Tag: filmmaker

Yoon Grace Ra
Yoon (they/them) is a trans/non-binary filmmaker and organizer raised by communities in and around New Jersey and New York. Growing up in a family of mixed classes and statuses, they were exposed to a diversity of identities early on. It was through a class-based understanding of identity that Yoon mediated other modes of identity, such as queerness and love. Acknowledging the beauty of romantic love and romantic queer love, they describe their formative experiences as being shaped by community, spirituality, and family. Yoon soon began to understand that love could also be a collective force. In their own words, queerness is how someone builds relationships outside of what the “norm” may be; queer people are anyone who chooses to live outside a nuclear family, “having the liberation to be with whoever is best for you.”

Anthony Hull
Anthony Hull was born in Mount Holly, New Jersey, to a Korean mother and a Black father who worked as an army mechanic. As a child, he remembers growing up in a relatively diverse community with friends who were Asian, or had Asian parents; it was in the fourth grade, when he befriended a transfer student from Korea, that Anthony began to feel a sense of pride and solidarity in his own Korean identity.
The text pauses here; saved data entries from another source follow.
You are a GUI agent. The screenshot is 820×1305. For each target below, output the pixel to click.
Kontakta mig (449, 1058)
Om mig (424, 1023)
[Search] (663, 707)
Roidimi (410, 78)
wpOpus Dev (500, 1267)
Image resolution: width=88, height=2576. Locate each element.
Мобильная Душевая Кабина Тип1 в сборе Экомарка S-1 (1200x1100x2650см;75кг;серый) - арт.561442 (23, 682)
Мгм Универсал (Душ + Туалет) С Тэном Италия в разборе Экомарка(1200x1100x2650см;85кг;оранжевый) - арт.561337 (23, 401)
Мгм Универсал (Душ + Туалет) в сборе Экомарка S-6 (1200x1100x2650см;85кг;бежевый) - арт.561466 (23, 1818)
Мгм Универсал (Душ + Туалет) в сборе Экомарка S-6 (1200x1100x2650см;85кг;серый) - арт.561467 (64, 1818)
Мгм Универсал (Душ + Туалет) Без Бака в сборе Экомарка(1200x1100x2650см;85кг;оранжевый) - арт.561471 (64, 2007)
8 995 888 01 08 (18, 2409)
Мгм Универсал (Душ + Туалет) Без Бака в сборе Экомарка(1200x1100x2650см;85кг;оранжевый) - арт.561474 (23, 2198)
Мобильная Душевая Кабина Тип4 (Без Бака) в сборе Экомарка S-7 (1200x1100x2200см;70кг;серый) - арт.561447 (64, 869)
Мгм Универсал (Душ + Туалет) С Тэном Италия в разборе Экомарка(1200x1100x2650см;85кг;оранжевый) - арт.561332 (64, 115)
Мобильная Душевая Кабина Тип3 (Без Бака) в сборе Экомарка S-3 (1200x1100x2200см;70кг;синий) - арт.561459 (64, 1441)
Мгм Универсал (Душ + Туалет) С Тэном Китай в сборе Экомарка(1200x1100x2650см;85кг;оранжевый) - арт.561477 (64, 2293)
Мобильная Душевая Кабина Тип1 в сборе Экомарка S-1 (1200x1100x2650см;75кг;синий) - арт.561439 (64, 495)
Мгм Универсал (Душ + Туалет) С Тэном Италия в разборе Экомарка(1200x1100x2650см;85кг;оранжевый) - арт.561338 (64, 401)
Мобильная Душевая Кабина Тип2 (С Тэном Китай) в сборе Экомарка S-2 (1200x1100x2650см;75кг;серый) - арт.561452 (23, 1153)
In college, he remembers struggling to “half” identify with his dual heritage, feeling alienated from in-groups who didn’t see him “Black enough” or “Korean enough:” then and today, he feels that he is both 100% Black and 100% Korean. Following graduation, Anthony moved to New York to pursue a career in acting and filmmaking, where he now has his own production company to tell the stories he’s always wanted to share.

Aaron Choe
Born and raised in San Jose, Aaron Choe always knew he wanted to reconnect with Korean culture. In high school, he discovered 90s K-pop, which sparked a curiosity that eventually led him to visit his sister who lived in Korea. Aaron fell in love with the country and ended up moving there permanently in 2008. Since then, Aaron’s been living in Korea as a film director and DJ. Making sense of his identity, Aaron has fully embraced his Koreanness and encourages others to move there to truly experience the country.